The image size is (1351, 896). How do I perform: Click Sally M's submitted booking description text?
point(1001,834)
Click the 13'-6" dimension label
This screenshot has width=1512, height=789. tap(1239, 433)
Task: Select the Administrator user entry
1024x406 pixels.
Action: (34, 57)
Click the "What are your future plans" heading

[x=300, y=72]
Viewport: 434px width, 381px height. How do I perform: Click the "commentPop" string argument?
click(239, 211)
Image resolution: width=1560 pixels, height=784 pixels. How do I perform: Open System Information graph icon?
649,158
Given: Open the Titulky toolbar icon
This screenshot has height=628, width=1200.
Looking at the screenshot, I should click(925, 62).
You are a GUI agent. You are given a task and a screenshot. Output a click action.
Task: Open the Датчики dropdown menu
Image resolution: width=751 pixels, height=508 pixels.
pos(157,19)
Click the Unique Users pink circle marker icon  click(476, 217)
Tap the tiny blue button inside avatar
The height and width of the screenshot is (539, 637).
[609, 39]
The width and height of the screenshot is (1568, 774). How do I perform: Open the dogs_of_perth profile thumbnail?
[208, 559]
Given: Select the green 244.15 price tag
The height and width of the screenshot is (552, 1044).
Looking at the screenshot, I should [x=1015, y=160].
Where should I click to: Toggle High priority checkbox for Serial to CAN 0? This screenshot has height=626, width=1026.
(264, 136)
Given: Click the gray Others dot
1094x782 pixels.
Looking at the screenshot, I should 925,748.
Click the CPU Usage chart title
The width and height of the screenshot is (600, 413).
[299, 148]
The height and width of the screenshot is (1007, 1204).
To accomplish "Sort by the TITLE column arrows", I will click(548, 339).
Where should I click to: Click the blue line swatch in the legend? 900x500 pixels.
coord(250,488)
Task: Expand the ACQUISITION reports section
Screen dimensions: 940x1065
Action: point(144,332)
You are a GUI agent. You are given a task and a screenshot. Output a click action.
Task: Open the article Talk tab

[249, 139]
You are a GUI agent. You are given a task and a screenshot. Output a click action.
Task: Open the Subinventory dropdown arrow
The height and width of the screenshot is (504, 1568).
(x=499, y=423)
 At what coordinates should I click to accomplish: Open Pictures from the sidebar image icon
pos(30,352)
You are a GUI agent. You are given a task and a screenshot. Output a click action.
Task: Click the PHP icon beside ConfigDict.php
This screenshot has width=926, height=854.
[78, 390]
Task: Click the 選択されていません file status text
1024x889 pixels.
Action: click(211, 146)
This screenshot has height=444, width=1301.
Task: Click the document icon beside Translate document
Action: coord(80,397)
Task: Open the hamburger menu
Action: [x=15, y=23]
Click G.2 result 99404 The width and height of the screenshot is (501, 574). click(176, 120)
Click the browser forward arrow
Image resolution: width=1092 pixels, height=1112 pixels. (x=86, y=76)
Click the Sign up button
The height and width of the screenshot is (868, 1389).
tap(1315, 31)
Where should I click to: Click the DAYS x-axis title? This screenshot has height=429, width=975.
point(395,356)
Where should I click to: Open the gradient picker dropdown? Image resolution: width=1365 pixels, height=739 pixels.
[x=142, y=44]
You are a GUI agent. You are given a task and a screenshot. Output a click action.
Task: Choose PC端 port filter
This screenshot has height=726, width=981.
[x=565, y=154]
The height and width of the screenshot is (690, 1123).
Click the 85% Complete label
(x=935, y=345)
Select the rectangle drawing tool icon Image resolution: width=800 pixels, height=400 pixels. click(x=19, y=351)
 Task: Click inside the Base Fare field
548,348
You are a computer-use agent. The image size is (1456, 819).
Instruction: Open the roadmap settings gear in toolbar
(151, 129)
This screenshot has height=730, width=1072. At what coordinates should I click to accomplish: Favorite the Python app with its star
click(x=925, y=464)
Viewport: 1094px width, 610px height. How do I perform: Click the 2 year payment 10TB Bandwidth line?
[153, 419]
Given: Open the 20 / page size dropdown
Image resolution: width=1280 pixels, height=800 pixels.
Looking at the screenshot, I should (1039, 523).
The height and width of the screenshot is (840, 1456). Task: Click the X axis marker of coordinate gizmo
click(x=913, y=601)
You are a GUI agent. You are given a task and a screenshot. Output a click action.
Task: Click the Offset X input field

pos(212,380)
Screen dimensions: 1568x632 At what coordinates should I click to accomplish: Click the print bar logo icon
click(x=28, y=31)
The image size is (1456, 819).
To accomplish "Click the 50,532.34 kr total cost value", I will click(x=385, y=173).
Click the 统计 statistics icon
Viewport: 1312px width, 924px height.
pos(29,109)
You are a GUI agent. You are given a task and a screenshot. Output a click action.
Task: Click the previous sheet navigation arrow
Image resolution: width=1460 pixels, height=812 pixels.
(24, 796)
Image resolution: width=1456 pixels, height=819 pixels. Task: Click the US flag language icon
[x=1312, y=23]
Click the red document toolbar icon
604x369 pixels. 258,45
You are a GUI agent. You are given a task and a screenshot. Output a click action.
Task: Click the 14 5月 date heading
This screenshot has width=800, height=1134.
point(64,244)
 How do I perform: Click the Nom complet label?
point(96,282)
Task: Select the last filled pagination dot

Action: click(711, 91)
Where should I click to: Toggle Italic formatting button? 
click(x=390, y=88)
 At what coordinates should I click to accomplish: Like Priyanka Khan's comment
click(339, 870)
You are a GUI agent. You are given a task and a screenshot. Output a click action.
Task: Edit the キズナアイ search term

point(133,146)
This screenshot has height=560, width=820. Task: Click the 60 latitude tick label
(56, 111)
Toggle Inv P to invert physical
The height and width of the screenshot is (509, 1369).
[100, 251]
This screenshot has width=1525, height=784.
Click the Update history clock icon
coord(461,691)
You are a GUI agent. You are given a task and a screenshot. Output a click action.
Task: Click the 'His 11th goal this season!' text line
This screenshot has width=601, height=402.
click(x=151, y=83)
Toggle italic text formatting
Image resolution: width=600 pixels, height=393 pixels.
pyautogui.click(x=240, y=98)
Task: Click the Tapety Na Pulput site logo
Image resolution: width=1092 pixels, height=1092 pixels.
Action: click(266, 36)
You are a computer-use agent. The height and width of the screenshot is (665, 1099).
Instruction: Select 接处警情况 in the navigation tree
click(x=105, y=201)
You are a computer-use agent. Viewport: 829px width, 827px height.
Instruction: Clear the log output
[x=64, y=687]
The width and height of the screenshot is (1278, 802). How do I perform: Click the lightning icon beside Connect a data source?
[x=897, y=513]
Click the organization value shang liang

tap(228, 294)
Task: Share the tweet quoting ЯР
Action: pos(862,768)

__WHAT IS REQUIRED__: Reproduce all of the material above word for word, with nothing left out or changed.

__RESULT BELOW__:
The image size is (1351, 896). How do I perform: Click Sally M's submitted booking description text?
point(1001,834)
Click the 13'-6" dimension label
This screenshot has width=1512, height=789. tap(1239, 433)
Task: Select the Administrator user entry
1024x406 pixels.
Action: (34, 57)
Click the "What are your future plans" heading

[x=300, y=72]
Viewport: 434px width, 381px height. How do I perform: Click the "commentPop" string argument?
click(239, 211)
Image resolution: width=1560 pixels, height=784 pixels. How do I perform: Open System Information graph icon?
649,158
Given: Open the Titulky toolbar icon
This screenshot has height=628, width=1200.
Looking at the screenshot, I should click(925, 62).
You are a GUI agent. You are given a task and a screenshot. Output a click action.
Task: Open the Датчики dropdown menu
Image resolution: width=751 pixels, height=508 pixels.
pos(157,19)
Click the Unique Users pink circle marker icon  click(476, 217)
Tap the tiny blue button inside avatar
The height and width of the screenshot is (539, 637).
[609, 39]
The width and height of the screenshot is (1568, 774). How do I perform: Open the dogs_of_perth profile thumbnail?
[208, 559]
Given: Select the green 244.15 price tag
The height and width of the screenshot is (552, 1044).
Looking at the screenshot, I should [x=1015, y=160].
Where should I click to: Toggle High priority checkbox for Serial to CAN 0? This screenshot has height=626, width=1026.
(264, 136)
Given: Click the gray Others dot
1094x782 pixels.
Looking at the screenshot, I should 925,748.
Click the CPU Usage chart title
The width and height of the screenshot is (600, 413).
[299, 148]
The height and width of the screenshot is (1007, 1204).
To accomplish "Sort by the TITLE column arrows", I will click(548, 339).
Where should I click to: Click the blue line swatch in the legend? 900x500 pixels.
coord(250,488)
Task: Expand the ACQUISITION reports section
Screen dimensions: 940x1065
Action: point(144,332)
You are a GUI agent. You are given a task and a screenshot. Output a click action.
Task: Open the article Talk tab

[249, 139]
You are a GUI agent. You are given a task and a screenshot. Output a click action.
Task: Open the Subinventory dropdown arrow
The height and width of the screenshot is (504, 1568).
(x=499, y=423)
 At what coordinates should I click to accomplish: Open Pictures from the sidebar image icon
pos(30,352)
You are a GUI agent. You are given a task and a screenshot. Output a click action.
Task: Click the PHP icon beside ConfigDict.php
This screenshot has width=926, height=854.
[78, 390]
Task: Click the 選択されていません file status text
1024x889 pixels.
Action: click(211, 146)
This screenshot has height=444, width=1301.
Task: Click the document icon beside Translate document
Action: coord(80,397)
Task: Open the hamburger menu
Action: [x=15, y=23]
Click G.2 result 99404 The width and height of the screenshot is (501, 574). click(176, 120)
Click the browser forward arrow
Image resolution: width=1092 pixels, height=1112 pixels. (x=86, y=76)
Click the Sign up button
The height and width of the screenshot is (868, 1389).
tap(1315, 31)
Where should I click to: Click the DAYS x-axis title? This screenshot has height=429, width=975.
point(395,356)
Where should I click to: Open the gradient picker dropdown? Image resolution: width=1365 pixels, height=739 pixels.
[x=142, y=44]
You are a GUI agent. You are given a task and a screenshot. Output a click action.
Task: Choose PC端 port filter
This screenshot has height=726, width=981.
[x=565, y=154]
The height and width of the screenshot is (690, 1123).
Click the 85% Complete label
(x=935, y=345)
Select the rectangle drawing tool icon Image resolution: width=800 pixels, height=400 pixels. click(x=19, y=351)
 Task: Click inside the Base Fare field
548,348
You are a computer-use agent. The image size is (1456, 819).
Instruction: Open the roadmap settings gear in toolbar
(151, 129)
This screenshot has height=730, width=1072. At what coordinates should I click to accomplish: Favorite the Python app with its star
click(x=925, y=464)
Viewport: 1094px width, 610px height. How do I perform: Click the 2 year payment 10TB Bandwidth line?
[153, 419]
Given: Open the 20 / page size dropdown
Image resolution: width=1280 pixels, height=800 pixels.
Looking at the screenshot, I should (1039, 523).
The height and width of the screenshot is (840, 1456). Task: Click the X axis marker of coordinate gizmo
click(x=913, y=601)
You are a GUI agent. You are given a task and a screenshot. Output a click action.
Task: Click the Offset X input field

pos(212,380)
Screen dimensions: 1568x632 At what coordinates should I click to accomplish: Click the print bar logo icon
click(x=28, y=31)
The image size is (1456, 819).
To accomplish "Click the 50,532.34 kr total cost value", I will click(x=385, y=173).
Click the 统计 statistics icon
Viewport: 1312px width, 924px height.
pos(29,109)
You are a GUI agent. You are given a task and a screenshot. Output a click action.
Task: Click the previous sheet navigation arrow
Image resolution: width=1460 pixels, height=812 pixels.
(24, 796)
Image resolution: width=1456 pixels, height=819 pixels. Task: Click the US flag language icon
[x=1312, y=23]
Click the red document toolbar icon
604x369 pixels. 258,45
You are a GUI agent. You are given a task and a screenshot. Output a click action.
Task: Click the 14 5月 date heading
This screenshot has width=800, height=1134.
point(64,244)
 How do I perform: Click the Nom complet label?
point(96,282)
Task: Select the last filled pagination dot

Action: click(711, 91)
Where should I click to: Toggle Italic formatting button? 
click(x=390, y=88)
 At what coordinates should I click to accomplish: Like Priyanka Khan's comment
click(339, 870)
You are a GUI agent. You are given a task and a screenshot. Output a click action.
Task: Edit the キズナアイ search term

point(133,146)
This screenshot has height=560, width=820. Task: Click the 60 latitude tick label
(56, 111)
Toggle Inv P to invert physical
The height and width of the screenshot is (509, 1369).
[100, 251]
This screenshot has width=1525, height=784.
Click the Update history clock icon
coord(461,691)
You are a GUI agent. You are given a task and a screenshot. Output a click action.
Task: Click the 'His 11th goal this season!' text line
This screenshot has width=601, height=402.
click(x=151, y=83)
Toggle italic text formatting
Image resolution: width=600 pixels, height=393 pixels.
pyautogui.click(x=240, y=98)
Task: Click the Tapety Na Pulput site logo
Image resolution: width=1092 pixels, height=1092 pixels.
Action: click(266, 36)
You are a computer-use agent. The height and width of the screenshot is (665, 1099).
Instruction: Select 接处警情况 in the navigation tree
click(x=105, y=201)
You are a computer-use agent. Viewport: 829px width, 827px height.
Instruction: Clear the log output
[x=64, y=687]
The width and height of the screenshot is (1278, 802). How do I perform: Click the lightning icon beside Connect a data source?
[x=897, y=513]
Click the organization value shang liang

tap(228, 294)
Task: Share the tweet quoting ЯР
Action: pos(862,768)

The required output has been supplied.